§ Listed entries

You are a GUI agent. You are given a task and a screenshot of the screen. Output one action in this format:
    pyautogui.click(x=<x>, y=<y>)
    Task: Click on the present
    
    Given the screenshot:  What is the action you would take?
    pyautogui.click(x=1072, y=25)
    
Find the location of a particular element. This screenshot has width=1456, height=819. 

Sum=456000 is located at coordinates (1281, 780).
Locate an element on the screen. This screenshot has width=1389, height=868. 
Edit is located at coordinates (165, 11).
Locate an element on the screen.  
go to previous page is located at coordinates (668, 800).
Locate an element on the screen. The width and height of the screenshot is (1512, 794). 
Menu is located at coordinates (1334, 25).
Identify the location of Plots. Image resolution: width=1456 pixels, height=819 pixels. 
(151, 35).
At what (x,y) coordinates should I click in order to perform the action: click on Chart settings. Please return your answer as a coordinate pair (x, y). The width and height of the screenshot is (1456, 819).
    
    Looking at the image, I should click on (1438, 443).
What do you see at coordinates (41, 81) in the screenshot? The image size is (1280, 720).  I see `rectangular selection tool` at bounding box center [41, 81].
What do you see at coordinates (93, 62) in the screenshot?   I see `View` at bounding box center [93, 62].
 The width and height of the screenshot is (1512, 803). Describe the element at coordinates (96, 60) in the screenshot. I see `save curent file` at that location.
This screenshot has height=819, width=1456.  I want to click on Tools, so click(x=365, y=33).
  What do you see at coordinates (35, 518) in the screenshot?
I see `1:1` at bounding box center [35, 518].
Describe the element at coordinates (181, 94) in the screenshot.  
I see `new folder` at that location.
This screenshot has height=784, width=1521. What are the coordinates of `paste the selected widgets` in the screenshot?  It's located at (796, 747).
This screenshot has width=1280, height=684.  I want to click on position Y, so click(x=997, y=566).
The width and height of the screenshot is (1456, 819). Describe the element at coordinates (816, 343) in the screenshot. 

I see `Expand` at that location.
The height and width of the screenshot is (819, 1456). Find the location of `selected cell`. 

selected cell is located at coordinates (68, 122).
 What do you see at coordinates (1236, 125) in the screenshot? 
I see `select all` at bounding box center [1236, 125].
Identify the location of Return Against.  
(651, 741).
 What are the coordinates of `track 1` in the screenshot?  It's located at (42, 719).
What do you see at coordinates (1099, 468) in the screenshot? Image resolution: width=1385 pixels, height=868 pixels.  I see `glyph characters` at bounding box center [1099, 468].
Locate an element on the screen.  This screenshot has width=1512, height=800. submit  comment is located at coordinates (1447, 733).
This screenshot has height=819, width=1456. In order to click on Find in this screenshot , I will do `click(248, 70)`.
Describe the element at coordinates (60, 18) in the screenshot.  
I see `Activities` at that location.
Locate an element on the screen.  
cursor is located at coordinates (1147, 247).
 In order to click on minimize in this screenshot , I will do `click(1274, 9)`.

§ To be done
Pull out each line of the listing above that contains the string "resolution". Case counts.

§ Solved problem
Identify the location of Plots. Image resolution: width=1456 pixels, height=819 pixels. 
What do you see at coordinates (1099, 468) in the screenshot? Image resolution: width=1385 pixels, height=868 pixels.  I see `glyph characters` at bounding box center [1099, 468].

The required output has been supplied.